If you listen to audio-books, you might try this one:
James Joyce’s Ulysses (unabridged), read by Donal Donnelly; produced and issued by Recorded Books. (There are other recorded versions but I’m not crazy about the samples I’ve heard from the other readers).
I’ve read Ulysses a few times over the decades and always enjoyed it tremendously (in fact I’d say it’s far and away the best novel I’ve ever read) but I’ve never listened to it before.
Hearing it read aloud by such a terrific reader brings the story, the characters and the whole atmosphere of the book into vibrant life. Donal Donnelly has a wonderful voice and a legitimate Irish accent—which he pitches in a dozen directions and tones depending on the flow and content of the book and the personalities of the characters.

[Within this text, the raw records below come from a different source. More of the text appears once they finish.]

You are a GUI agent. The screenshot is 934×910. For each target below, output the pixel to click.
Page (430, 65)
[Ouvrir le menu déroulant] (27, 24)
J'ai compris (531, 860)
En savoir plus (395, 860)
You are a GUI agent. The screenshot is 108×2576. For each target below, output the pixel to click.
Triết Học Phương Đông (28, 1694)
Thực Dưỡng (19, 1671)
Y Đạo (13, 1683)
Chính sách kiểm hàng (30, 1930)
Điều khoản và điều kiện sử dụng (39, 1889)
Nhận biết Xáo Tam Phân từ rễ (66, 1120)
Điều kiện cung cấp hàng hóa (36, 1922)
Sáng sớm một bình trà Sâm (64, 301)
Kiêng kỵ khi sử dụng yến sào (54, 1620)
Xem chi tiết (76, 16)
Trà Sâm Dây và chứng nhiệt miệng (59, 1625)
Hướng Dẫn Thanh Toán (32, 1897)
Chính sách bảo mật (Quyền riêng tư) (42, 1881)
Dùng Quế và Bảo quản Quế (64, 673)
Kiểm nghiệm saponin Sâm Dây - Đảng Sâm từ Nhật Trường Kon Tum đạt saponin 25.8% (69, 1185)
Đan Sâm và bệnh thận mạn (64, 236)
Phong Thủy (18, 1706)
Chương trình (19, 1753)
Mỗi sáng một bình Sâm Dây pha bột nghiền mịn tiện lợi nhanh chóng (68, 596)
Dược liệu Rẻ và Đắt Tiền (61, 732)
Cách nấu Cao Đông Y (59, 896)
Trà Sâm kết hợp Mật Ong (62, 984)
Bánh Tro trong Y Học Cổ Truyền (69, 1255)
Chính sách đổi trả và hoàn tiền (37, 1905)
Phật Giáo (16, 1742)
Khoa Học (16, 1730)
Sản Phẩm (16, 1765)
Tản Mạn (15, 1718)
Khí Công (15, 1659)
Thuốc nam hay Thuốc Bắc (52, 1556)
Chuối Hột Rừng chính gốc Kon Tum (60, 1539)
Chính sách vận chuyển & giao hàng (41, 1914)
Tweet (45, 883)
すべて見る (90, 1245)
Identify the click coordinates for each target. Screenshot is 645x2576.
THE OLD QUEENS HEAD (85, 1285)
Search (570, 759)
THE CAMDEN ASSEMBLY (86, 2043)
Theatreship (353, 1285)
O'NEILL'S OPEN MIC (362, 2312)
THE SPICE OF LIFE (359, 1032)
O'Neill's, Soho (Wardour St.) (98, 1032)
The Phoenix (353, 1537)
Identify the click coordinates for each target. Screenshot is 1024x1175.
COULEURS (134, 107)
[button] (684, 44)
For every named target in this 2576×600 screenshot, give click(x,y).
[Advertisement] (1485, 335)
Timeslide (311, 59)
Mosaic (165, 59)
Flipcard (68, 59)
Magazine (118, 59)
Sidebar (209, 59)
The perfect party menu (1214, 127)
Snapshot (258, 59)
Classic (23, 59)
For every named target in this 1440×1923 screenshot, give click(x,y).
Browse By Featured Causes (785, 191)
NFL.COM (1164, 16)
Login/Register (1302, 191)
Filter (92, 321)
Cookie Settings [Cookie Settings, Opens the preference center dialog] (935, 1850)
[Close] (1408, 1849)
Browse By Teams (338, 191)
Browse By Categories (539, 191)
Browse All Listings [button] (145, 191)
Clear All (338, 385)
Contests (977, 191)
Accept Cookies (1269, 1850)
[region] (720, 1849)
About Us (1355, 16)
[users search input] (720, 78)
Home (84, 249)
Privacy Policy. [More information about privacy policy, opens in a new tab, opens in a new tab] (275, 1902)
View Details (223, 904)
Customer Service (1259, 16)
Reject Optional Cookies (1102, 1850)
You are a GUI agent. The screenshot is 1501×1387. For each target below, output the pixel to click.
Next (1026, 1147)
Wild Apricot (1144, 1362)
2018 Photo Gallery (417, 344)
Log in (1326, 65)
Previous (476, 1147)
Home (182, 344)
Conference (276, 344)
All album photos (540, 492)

For the internal monologues he uses an intensely reflective and personal tone and for the narration and dialogue he adjusts his voice so it expresses everything from pomposity, bemusement and sarcasm to tenderness, anger and heartbreak.
Ulysses can be a complicated, difficult book. There are some parts of it I just don’t get, especially when they concern Stephen Dedalus’ internal monologues and his interactions with some of the other characters (not to mention the Latin and a good deal of the Catholic rituals). But listening to it seems to make even those difficult parts easier.
This book is great art; prose, poetry and music combined—and hearing it read aloud really enriches the experience.